EricGuo5513 / momask-codes

Official implementation of "MoMask: Generative Masked Modeling of 3D Human Motions (CVPR2024)"
https://ericguo5513.github.io/momask/
MIT License
690 stars 56 forks source link

temporal inpainting problems #31

Open tucker666 opened 3 months ago

tucker666 commented 3 months ago

thank you for your great work. here is my problem: when i use in-between editing demo like python edit_t2m.py --gpu_id 1 --ext exp6 --use_res_model -msec 80,120 --text_prompt "A man is playing football." python edit_t2m.py --gpu_id 1 --ext exp7 --use_res_model -msec 80,120 --text_prompt "A man is dancing." python edit_t2m.py --gpu_id 1 --ext exp8 --use_res_model -msec 80,120 --text_prompt "A man is running." python edit_t2m.py --gpu_id 1 --ext exp9 --use_res_model -msec 80,120 --text_prompt "A man is flying." python edit_t2m.py --gpu_id 1 --ext exp10 --use_res_model -msec 80,120 --text_prompt "A man is backfliping." I got 5 bvh results, but they are different even not in 80-120 frames here is the start frame and end frame

image image

i wonder how can i get same results in no-editting time interval.

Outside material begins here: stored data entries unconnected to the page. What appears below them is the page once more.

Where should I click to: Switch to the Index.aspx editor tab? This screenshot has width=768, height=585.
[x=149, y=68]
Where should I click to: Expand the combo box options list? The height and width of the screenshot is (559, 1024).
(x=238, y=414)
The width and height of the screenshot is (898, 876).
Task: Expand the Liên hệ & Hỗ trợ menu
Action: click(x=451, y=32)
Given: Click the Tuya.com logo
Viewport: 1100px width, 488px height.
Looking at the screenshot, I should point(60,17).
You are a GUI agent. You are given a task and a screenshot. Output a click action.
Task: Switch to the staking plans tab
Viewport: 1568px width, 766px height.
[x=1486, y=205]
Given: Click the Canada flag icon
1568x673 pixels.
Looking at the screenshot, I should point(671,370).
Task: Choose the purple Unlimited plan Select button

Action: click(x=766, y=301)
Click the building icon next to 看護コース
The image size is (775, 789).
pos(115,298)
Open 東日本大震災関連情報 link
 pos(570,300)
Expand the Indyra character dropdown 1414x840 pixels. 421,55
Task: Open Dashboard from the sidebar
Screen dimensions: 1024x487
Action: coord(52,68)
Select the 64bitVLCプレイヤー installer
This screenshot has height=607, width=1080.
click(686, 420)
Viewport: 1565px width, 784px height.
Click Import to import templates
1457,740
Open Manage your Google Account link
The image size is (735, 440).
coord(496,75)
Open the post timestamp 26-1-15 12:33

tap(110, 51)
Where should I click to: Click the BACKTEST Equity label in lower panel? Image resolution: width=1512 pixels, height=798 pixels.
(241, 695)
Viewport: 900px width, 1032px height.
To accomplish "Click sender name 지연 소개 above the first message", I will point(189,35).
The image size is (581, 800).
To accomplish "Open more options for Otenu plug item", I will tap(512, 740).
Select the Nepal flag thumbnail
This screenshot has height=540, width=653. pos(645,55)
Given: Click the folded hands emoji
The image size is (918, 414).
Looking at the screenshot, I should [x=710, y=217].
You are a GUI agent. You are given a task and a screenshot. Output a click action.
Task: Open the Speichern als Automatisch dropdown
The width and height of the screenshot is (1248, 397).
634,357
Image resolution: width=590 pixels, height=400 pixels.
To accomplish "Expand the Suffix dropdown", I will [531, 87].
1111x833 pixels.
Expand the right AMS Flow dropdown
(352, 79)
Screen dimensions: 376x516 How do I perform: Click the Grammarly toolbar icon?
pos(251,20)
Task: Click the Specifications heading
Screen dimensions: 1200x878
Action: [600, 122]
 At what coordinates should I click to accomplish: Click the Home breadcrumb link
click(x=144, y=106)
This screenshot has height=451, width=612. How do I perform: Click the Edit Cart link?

Murrol commented 3 months ago

Hi, thanks for your interest.

To get the exactly same motion for the un-edited parts, you might disable the res_trans in #Line153, or use the token[..., 1:] instead of predicted residual tokens.

From my view, it may not be reasonable to make it end with the exactly same frame. E.g. editing "Go straight ahead" vs "Walk backward". Let me know if I misunderstand your problem.

Shawneeee commented 1 month ago

Hi, thanks for your interest.

To get the exactly same motion for the un-edited parts, you might disable the res_trans in #Line153, or use the token[..., 1:] instead of predicted residual tokens.

From my view, it may not be reasonable to make it end with the exactly same frame. E.g. editing "Go straight ahead" vs "Walk backward". Let me know if I misunderstand your problem.

Hello, thank you for your answer. But I have the same problem. my source_motion input's length is 80 frames. I want to fix the action of 0-8 frames. I entered the following command, and disable the res_trans. but i cant get the same results in no-editting time interval(0-8frame) between input and the generated motion. python edit_t2m.py --gpu_id 1 --ext exp -msec 9,80 --text_prompt "A man is walking."

Murrol commented 1 month ago

Hi,

You can check the tokens before and after editing to see if the token for the specific action period is fixed. The decoder might introduce variance to the fixed pose frames, especially when the fixed clip is short. This is because the decoder has a relatively larger reception field. So, small differences should be reasonable in our design. If you still have any concerns, please provide the distance error measure or visual comparison so I can better check if it's a bug or a difficult case.